Tonight’s YouGov poll for the Sunday Times has topline figures of CON 39%, LAB 42%, LDEM 9%. It’s the first time a poll has shown Labour back in the lead since the Conservatives moved ahead in the polls after the veto. Usual caveats apply – it could be that the brief Conservative boost in the polls has now started to recede… or it could be an outlier. Certainly today’s ICM poll for the Sunday Telegraph (see post below) showing a six point Tory lead doesn’t suggest that the veto bounce is subsiding. We’ll have a better idea next week when we see both the YouGov daily polls for the Sun, plus the monthly Populus poll for the Times (and possibly the ICM/Guardian poll, assuming they aren’t going to do it over Christmas weekend!).
While I am here, I expect less frequent visitors will be asking why there is such a difference between ICM and YouGov’s figures, or more specifically, why there is such a difference between their Labour figures, as their figures for Conservatives support are almost identical.

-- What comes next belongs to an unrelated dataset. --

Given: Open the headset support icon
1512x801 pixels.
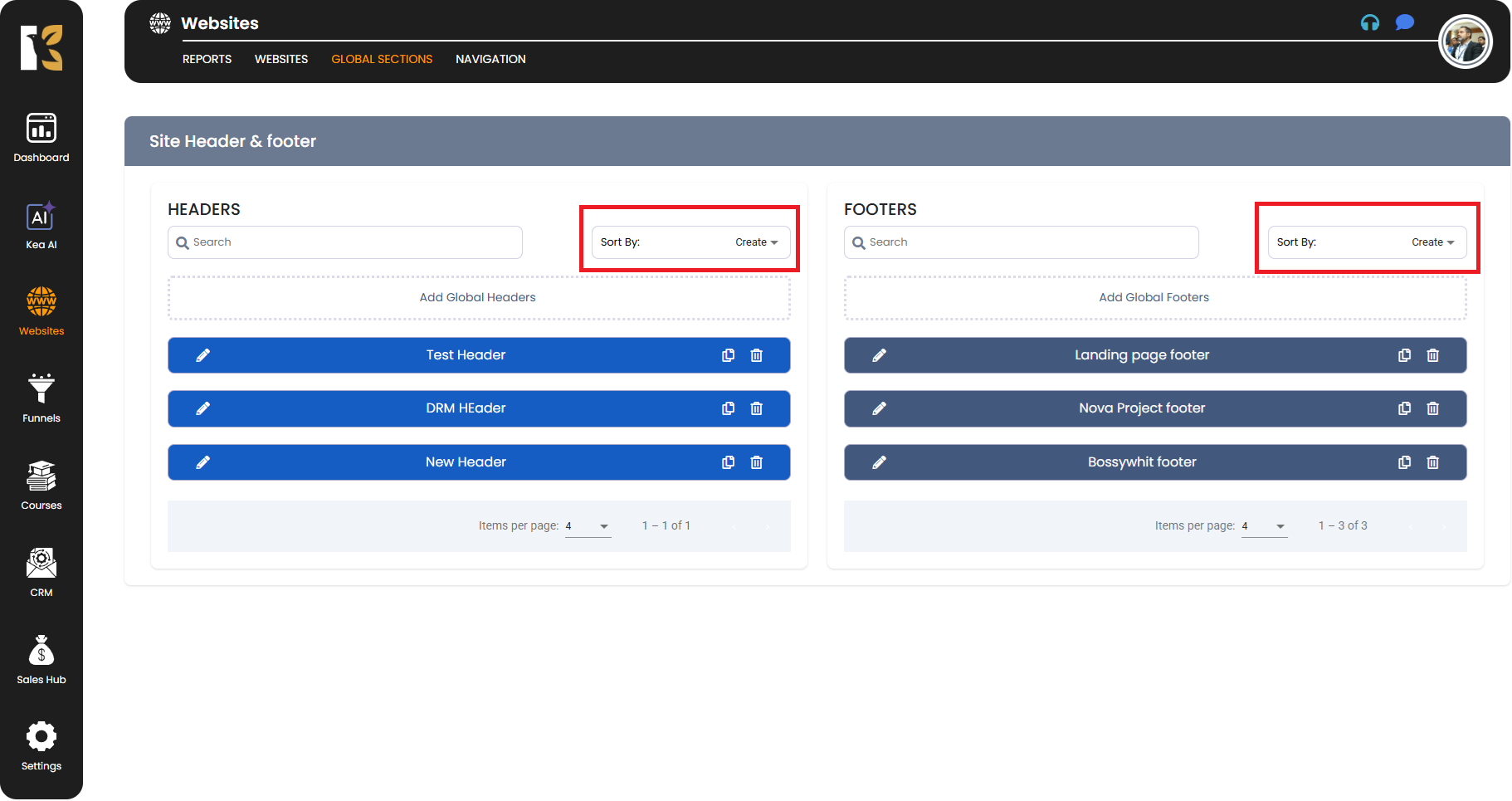Looking at the screenshot, I should (1370, 23).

While some of this is probably normal random variation, and either an outlier against Labour from ICM or an outlier in favour of Labour from YouGov (or both!), part of this is also due to methodological differences. The most important of these are that ICM weights people by their likelihood to vote while YouGov does not, and YouGov ignores people who say they don’t know how they will vote while ICM reallocates a proportion of them based on how their voted at the 2010 election. There may also be less quantifiable differences in their weighting and sampling, but the upshot is that ICM tend to show some of the worst scores for Labour of all the polling companies, while YouGov tend to show some of their better scores (and the opposite with the Lib Dems – ICM invariably give the Lib Dems their best scores, YouGov tend to give them their worst).
I’ll do a full report on rest of the questions in the YouGov/Sunday Times poll tomorrow.